(Stored data entries)
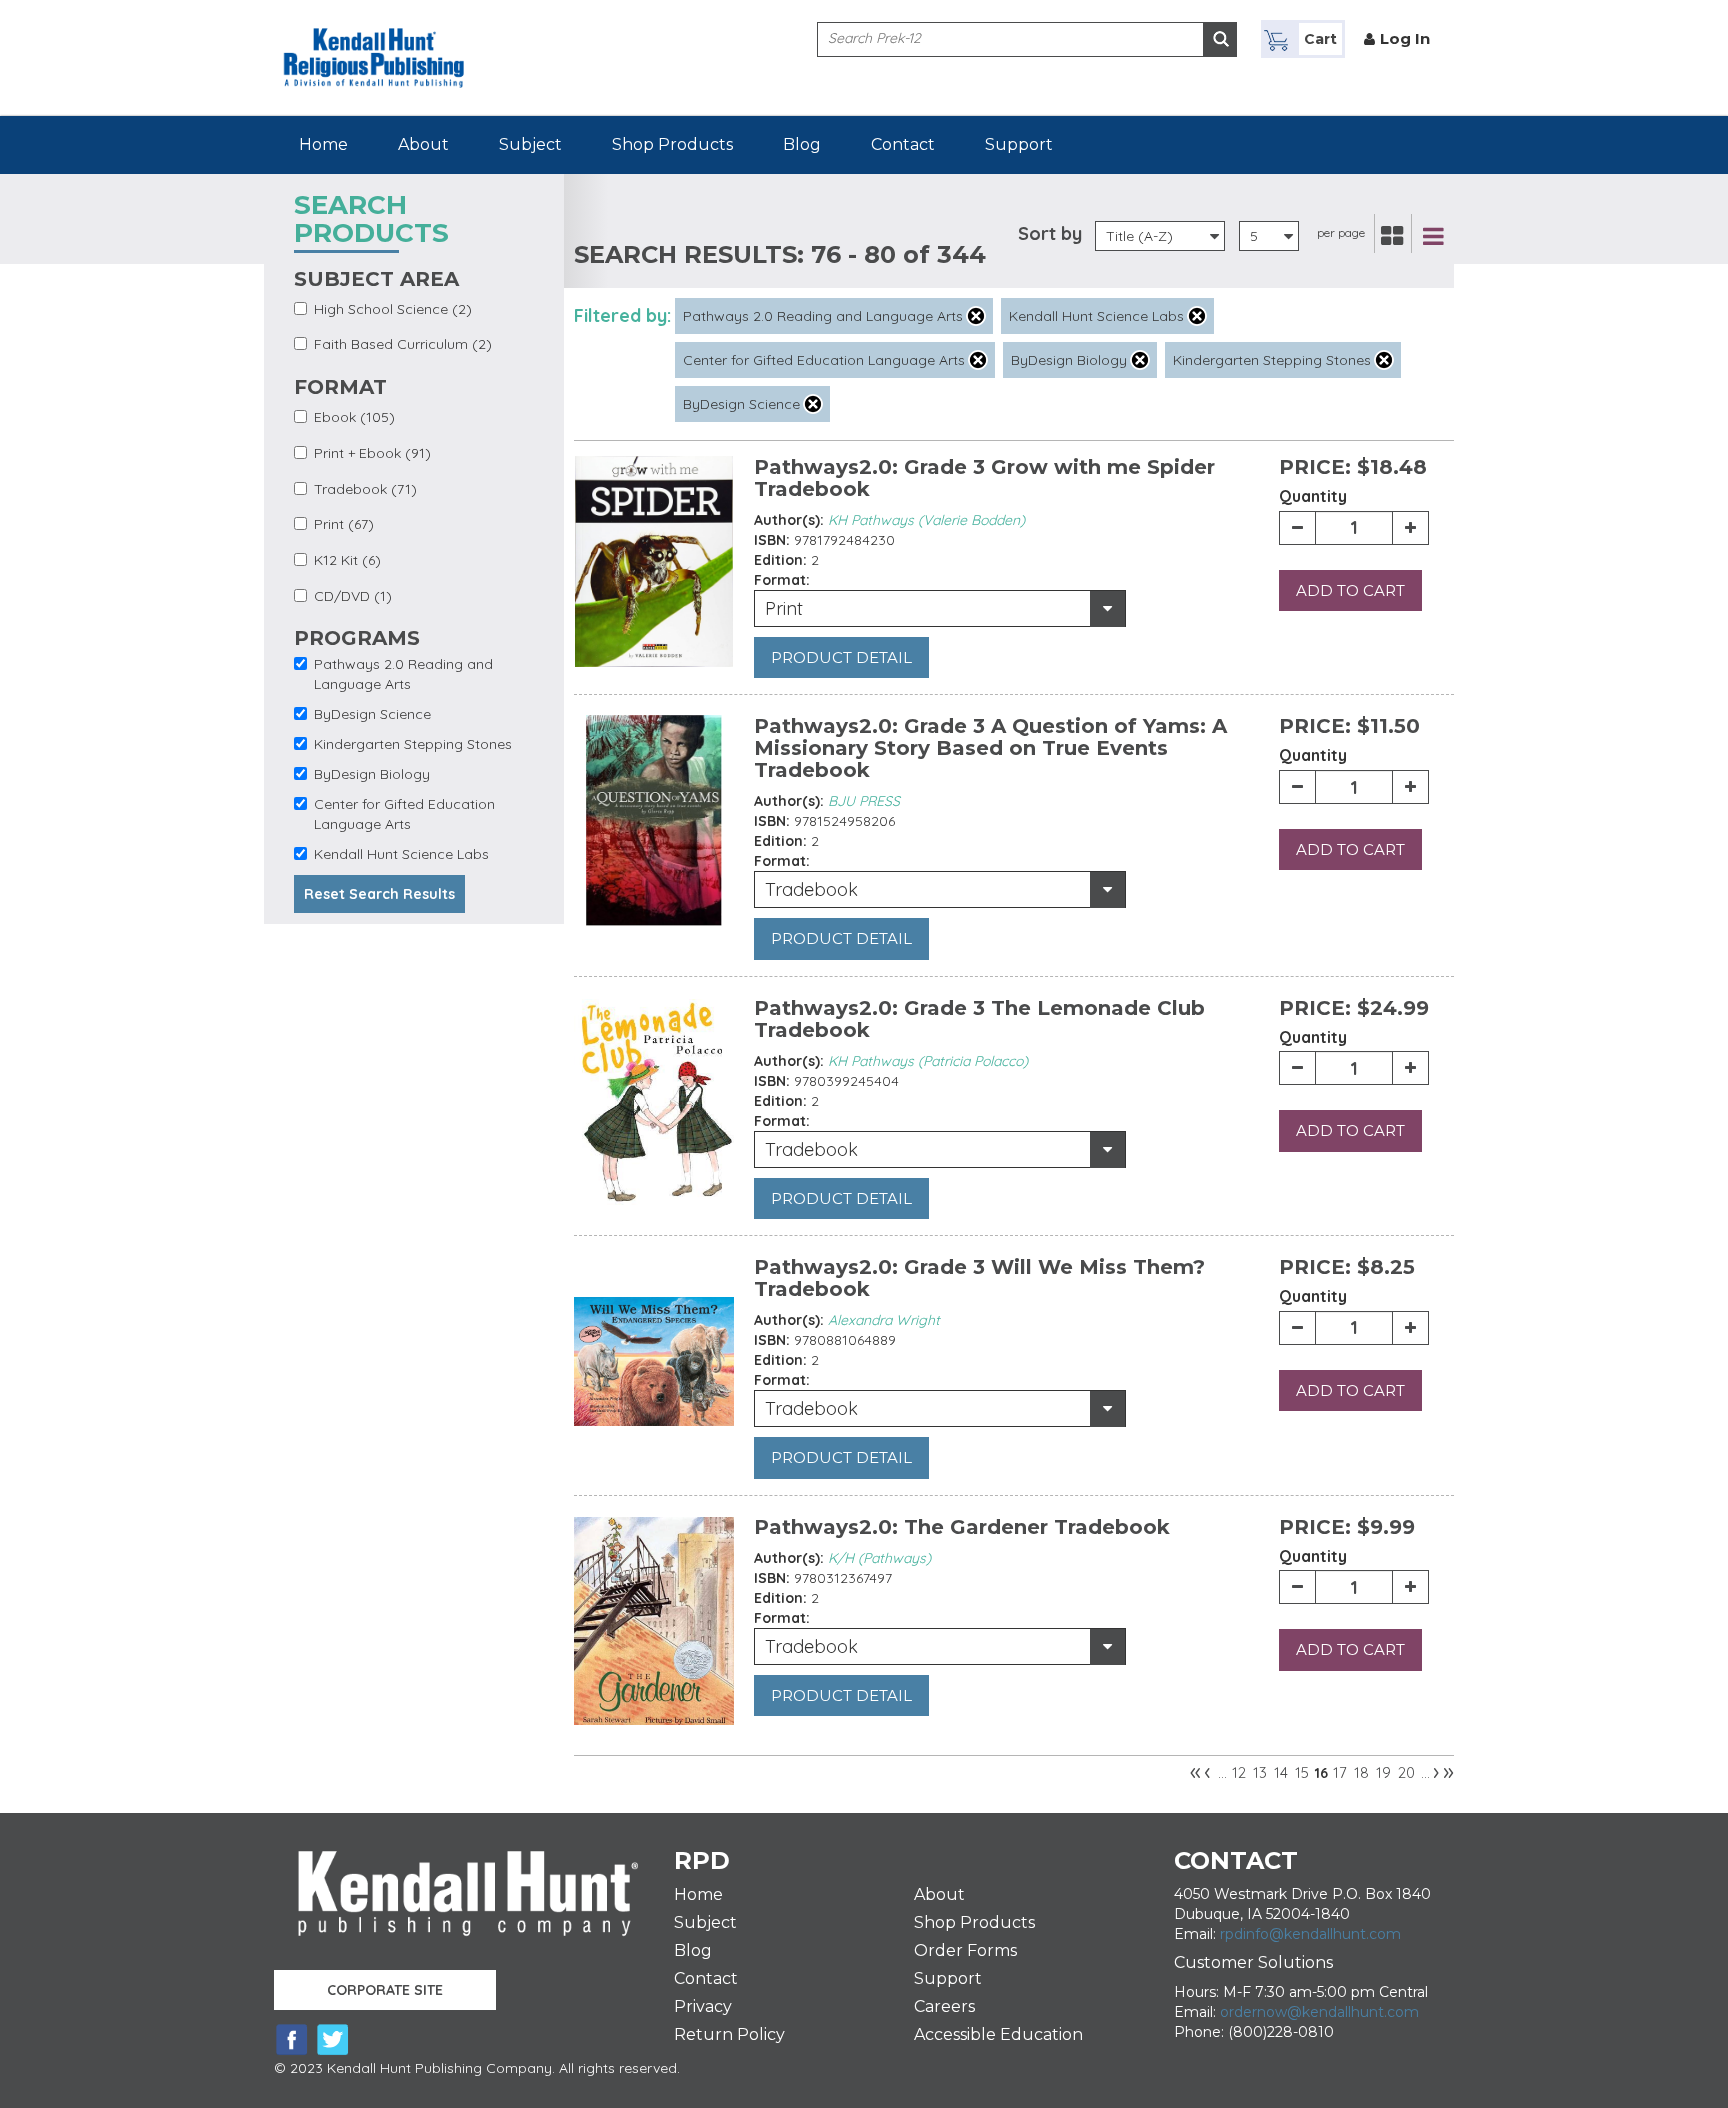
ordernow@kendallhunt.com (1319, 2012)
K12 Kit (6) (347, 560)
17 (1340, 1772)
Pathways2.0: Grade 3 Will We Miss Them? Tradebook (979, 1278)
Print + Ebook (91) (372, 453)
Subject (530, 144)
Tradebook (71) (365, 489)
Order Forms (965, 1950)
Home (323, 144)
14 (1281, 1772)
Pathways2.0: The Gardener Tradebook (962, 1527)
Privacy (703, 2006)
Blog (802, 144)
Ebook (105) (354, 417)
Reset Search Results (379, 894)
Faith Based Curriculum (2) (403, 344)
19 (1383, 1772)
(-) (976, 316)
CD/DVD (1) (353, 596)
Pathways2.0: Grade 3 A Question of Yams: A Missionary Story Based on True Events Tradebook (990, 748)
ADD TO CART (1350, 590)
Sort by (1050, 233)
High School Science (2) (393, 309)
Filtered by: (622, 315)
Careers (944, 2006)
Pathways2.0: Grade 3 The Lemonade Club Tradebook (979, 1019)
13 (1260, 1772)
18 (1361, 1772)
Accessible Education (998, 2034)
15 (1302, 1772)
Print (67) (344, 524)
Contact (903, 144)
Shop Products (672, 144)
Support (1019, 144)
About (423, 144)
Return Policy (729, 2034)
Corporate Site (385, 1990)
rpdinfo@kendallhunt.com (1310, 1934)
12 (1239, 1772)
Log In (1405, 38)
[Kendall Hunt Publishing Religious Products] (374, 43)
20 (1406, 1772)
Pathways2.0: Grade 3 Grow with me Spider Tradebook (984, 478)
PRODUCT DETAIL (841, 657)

## WHAT YOU HAVE TO DO
Write out exactly and only the lines that run from the start of the data above through the line containing "High School Science (2) (393, 309)", leaving the pictures out.

## WRITTEN ANSWER
ordernow@kendallhunt.com (1319, 2012)
K12 Kit (6) (347, 560)
17 (1340, 1772)
Pathways2.0: Grade 3 Will We Miss Them? Tradebook (979, 1278)
Print + Ebook (91) (372, 453)
Subject (530, 144)
Tradebook (71) (365, 489)
Order Forms (965, 1950)
Home (323, 144)
14 (1281, 1772)
Pathways2.0: The Gardener Tradebook (962, 1527)
Privacy (703, 2006)
Blog (802, 144)
Ebook (105) (354, 417)
Reset Search Results (379, 894)
Faith Based Curriculum (2) (403, 344)
19 (1383, 1772)
(-) (976, 316)
CD/DVD (1) (353, 596)
Pathways2.0: Grade 3 A Question of Yams: A Missionary Story Based on True Events Tradebook (990, 748)
ADD TO CART (1350, 590)
Sort by (1050, 233)
High School Science (2) (393, 309)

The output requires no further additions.